The nightmare of that awful incident and my first exam-style midterm over, it was time to fully embrace Halloween in America.
This involved trying and failing to get into the immensely popular Rocky Horror Picture Show produced by GW theatre society Forbidden Planet Productions, going to the uni-organised Boo Bash in Kogan Plaza (a stereotypically American affair with free burgers, candy floss and candy apples), and the uniquely DC event of Trick or Treating on Embassy Row - my first ever time trick or treating. The British embassy slightly let down the side on that front by refusing to participate which is a shame when their 'candy' is among the most prized!

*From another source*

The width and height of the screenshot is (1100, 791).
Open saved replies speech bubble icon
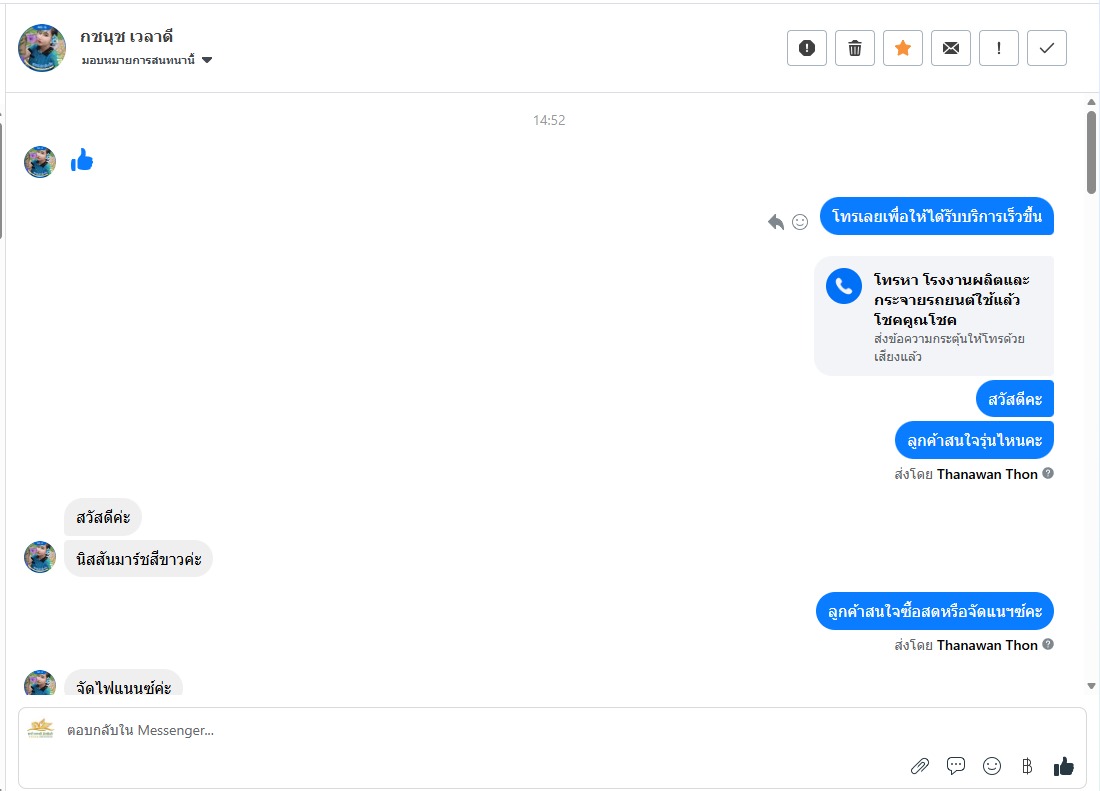coord(956,766)
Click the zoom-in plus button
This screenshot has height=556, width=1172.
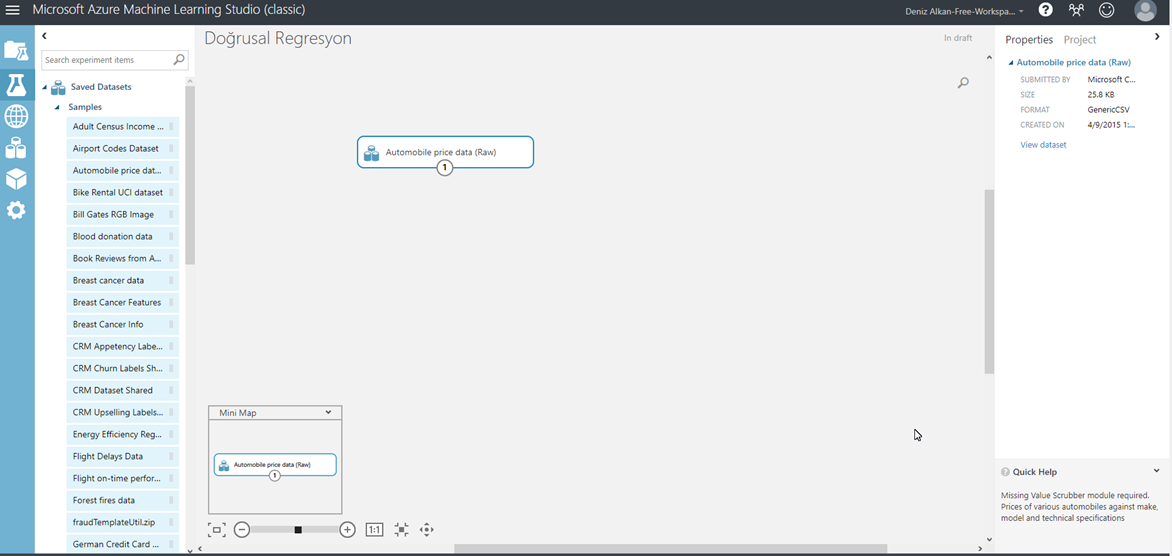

I must admit I was a little sceptical when my American flatmate back in Edinburgh told me Halloween was her favourite 'holiday', as in England people will just use the night as an excuse to have a party, but here there is a whole culture around Halloween and it is a key part of the celebration of all things 'fall'. There are many activities leading up to Halloween - remember, we exchange students picked our pumpkins for it two weeks ago - and the night itself almost seemed anticlimactic because so much had happened before. Halloween carries the importance of a holiday and there is a general festival atmosphere in the air, it being common not only to see a pirate shopping in the days leading up to it, but acceptable to guess and compliment their outfit choice - when someone appreciated the carved pumpkin I was carrying, it did make my night.

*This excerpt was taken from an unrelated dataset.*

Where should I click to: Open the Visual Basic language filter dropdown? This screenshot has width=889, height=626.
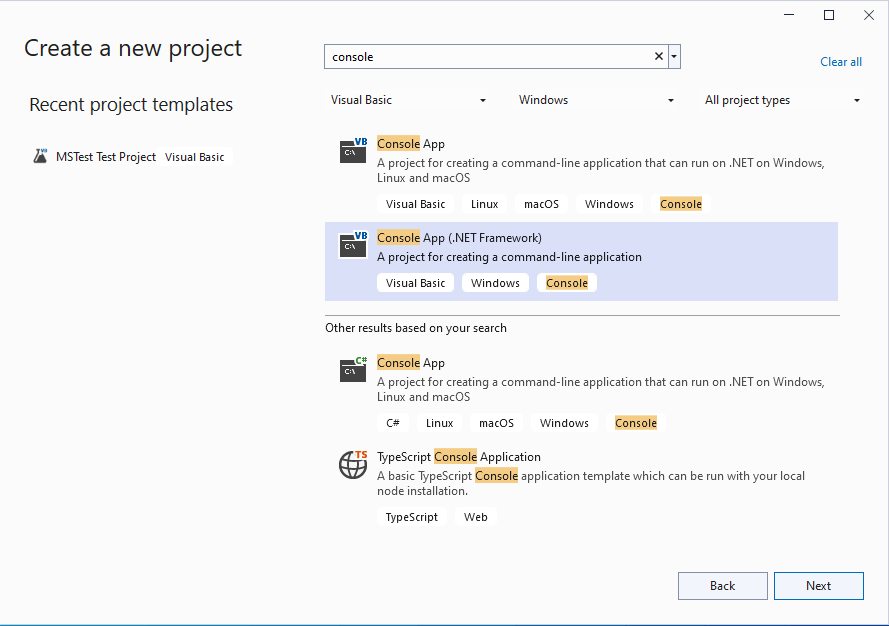(x=408, y=100)
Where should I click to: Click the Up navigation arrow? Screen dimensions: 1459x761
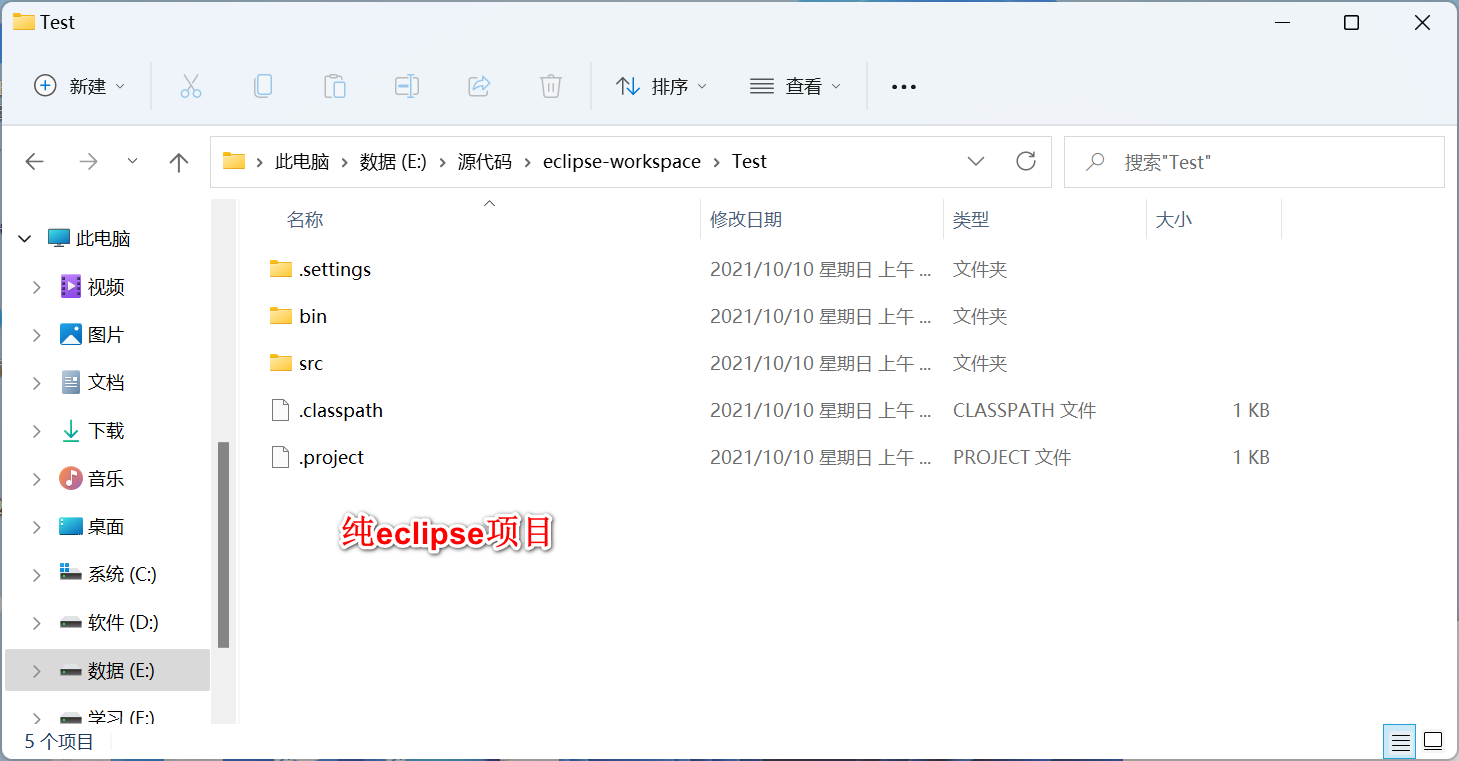click(178, 161)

For the over-21s, October 31st meant heading to Nightmare on M Street along with a staggering amount of others in costume. An observation of Stateside attitudes to Halloween costumes is that really any kind of 'fancy dress' (as the British would say) is on show, whereas in the UK people tend to dress up more readily for other events, so feel the need to make their Halloween outfit suitably 'scary' to fit the occasion. And again in America, there is some truth in cliché, as I saw a number of costumes of the kind mocked in Mean Girls.
Though Sunday meant an end to Halloween activities it also was the day of something I had been looking forward to all week since passing the place whilst walking back from the gallery and museum: having dinner with a friend at The Hamilton. The food was delicious, the ambience classy and the company fantastic, so was the perfect way to celebrate the transition into another month of exchange life, the second truly scary part of the week being the feeling that the end of the semester is coming too close.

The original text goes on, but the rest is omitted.